Alexander Accountants, CPAs
Preparing your experience
If you trade or invest or get paid in digital assets — cryptocurrency tax services make sure every wallet item, platform and transaction ends up in the correct place on the return. Alexander Accountants, CPA focuses on U.S. taxpayers who want accurate filings and steady support — on crypto gains and losses as well as income.
Cryptocurrency tax services are focused tax and accounting solutions — dedicated for people and businesses that buy, sell, swap, or earn digital assets.
Our professional team at Alexander Accountants, CPA:
reviews token activity
applies current IRS rules
prepares your return
so that your digital holdings fit neatly into your wider tax situation.
The IRS treats virtual currency as property — so many disposals create a taxable capital gain or loss.

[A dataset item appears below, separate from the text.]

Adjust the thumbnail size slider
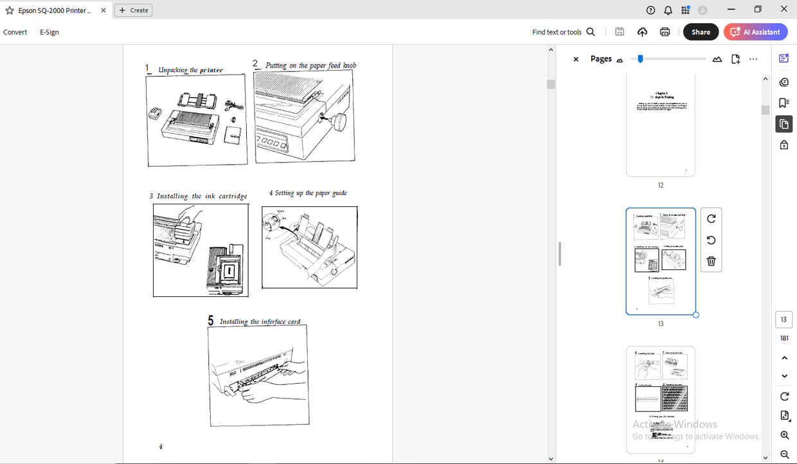The width and height of the screenshot is (797, 464). [640, 58]
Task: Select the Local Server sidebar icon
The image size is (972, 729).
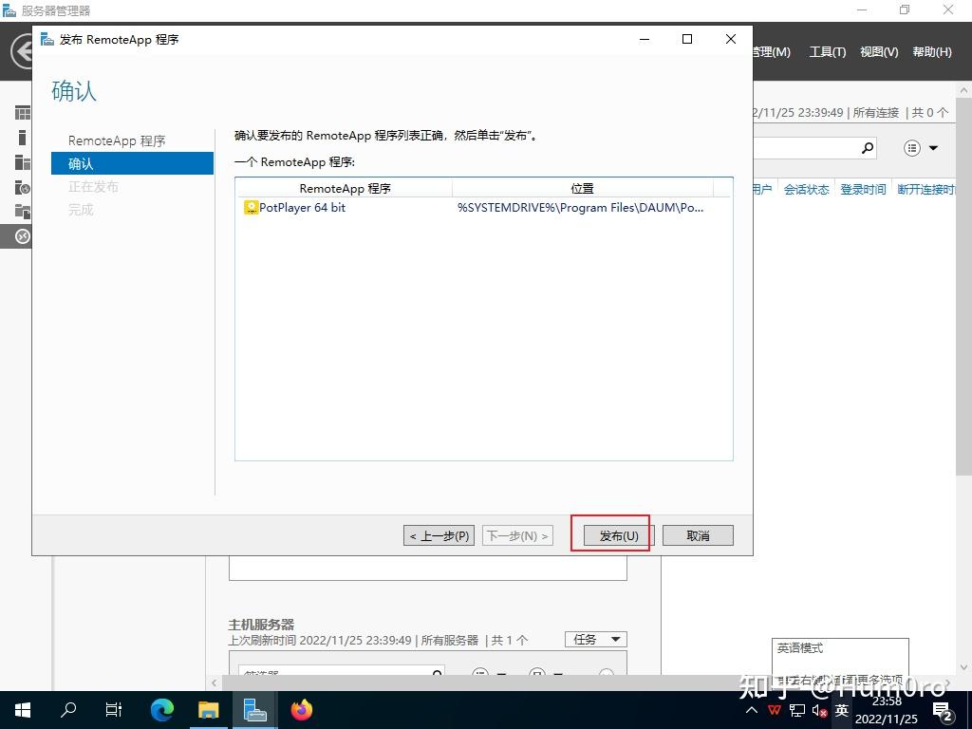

In parallel, selling coins, or trading one token for another, or spending crypto on goods and services can all trigger reporting obligations.
Crypto action
Typical tax treatment*
Selling coins or tokens for dollars
Capital gain or loss reported on Form 8949 and Schedule D
Swapping one digital asset for another
Disposition of old asset and purchase of the new one
Getting paid in crypto for work
Ordinary income at fair market value on the date received
Mining, staking, or validator rewards
Business or other income when received, plus gain or loss when sold
*Your facts may differ based on how you hold and use each asset.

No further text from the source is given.